• Given text:
>>

With the EFF leadership having been born from the ANC, it is perhaps no wonder that the package offered to its constituency strikes an all-too-familiar chord
The EFF’s 2019 election manifesto is crafted in beautiful language that is similar to that of the Freedom Charter, adopted in Kliptown in 1955, which called for a fundamental restructuring of South Africa’s oppressive apartheid laws.
It seems as if the EFF has adopted the Freedom Charter and the economics that appear to have been abandoned by the governing ANC.
The EFF understands that the promises of freedom have not changed the material conditions of the majority of South Africans, particularly black people.
The nationalisation of banks and mines, and the proposal of land expropriation without compensation are what the ANC and its alliance partners presented up until the late 1980s, with some sticking to these positions even today.
For example, in the ANC/Cosatu proposals for an economy beyond apartheid during the 1990 to 1994 transition period, this was said: “The transformation of the economy will require a viable state sector. Nationalisation would be an essential part of the reconstruction programme of such a state.”
This statement by the ANC/Cosatu alliance was in contrast to the economic reforms proposed by the National Party which had been articulated by then state president PW Botha in 1988.

<<

• To do:
A - Print the passage of the text on the EFF manifesto starting at "With the EFF" and ending at "oppressive apartheid laws.".
B - Proceed with the text on the EFF manifesto, picking up right after its final sentence.
The lines after this point were taken from a different source.

• Data provided:
>>

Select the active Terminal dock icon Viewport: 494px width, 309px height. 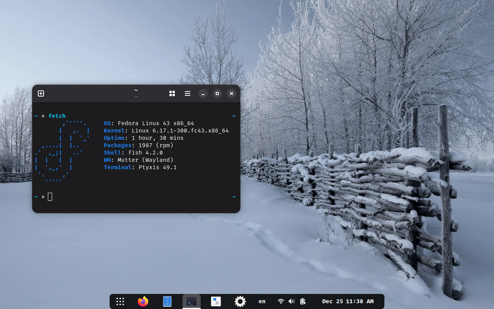click(191, 301)
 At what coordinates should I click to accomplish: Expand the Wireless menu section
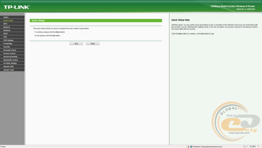pyautogui.click(x=12, y=30)
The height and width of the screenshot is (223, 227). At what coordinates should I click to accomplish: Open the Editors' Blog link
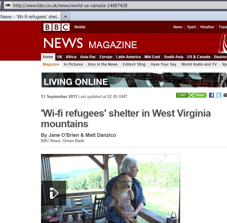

<<

• Expected responses:
A -
With the EFF leadership having been born from the ANC, it is perhaps no wonder that the package offered to its constituency strikes an all-too-familiar chord
The EFF’s 2019 election manifesto is crafted in beautiful language that is similar to that of the Freedom Charter, adopted in Kliptown in 1955, which called for a fundamental restructuring of South Africa’s oppressive apartheid laws.

B -
These reforms, which included a proposal for privatisation, were devoid of a realistic appreciation of the depth of the economic problems South Africa was experiencing.
In 1989, the ANC released a document authored by Laurence Harris titled “The Mixed Economy of a Democratic SA”, which he presented at a colloquium held in Switzerland.
In the paper, Harris posited that there were two points underlying the discussion of a mixed economy.
“The first is that, just as there are many different types of mixed economy, the existing system is a ‘mixed economy oriented towards capitalism’. The ANC’s strategy is to build a ‘mixed economy oriented toward socialism’.
“The second is that South Africa’s future economy cannot be considered from the point of view of its internal effects and dynamic alone, for South Africa cannot escape the influence of the world economy or its position in the southern African region.”
Harris indicated the Keynesian roots of the ANC and its leaning towards the ideology of a better life for all.
However, his paper also shows a lack of appreciation of how serious the economic crisis was that forced the apartheid regime to negotiate a democratic order.
The above resonates with the EFF as its election manifesto puts the state at the centre of economic development.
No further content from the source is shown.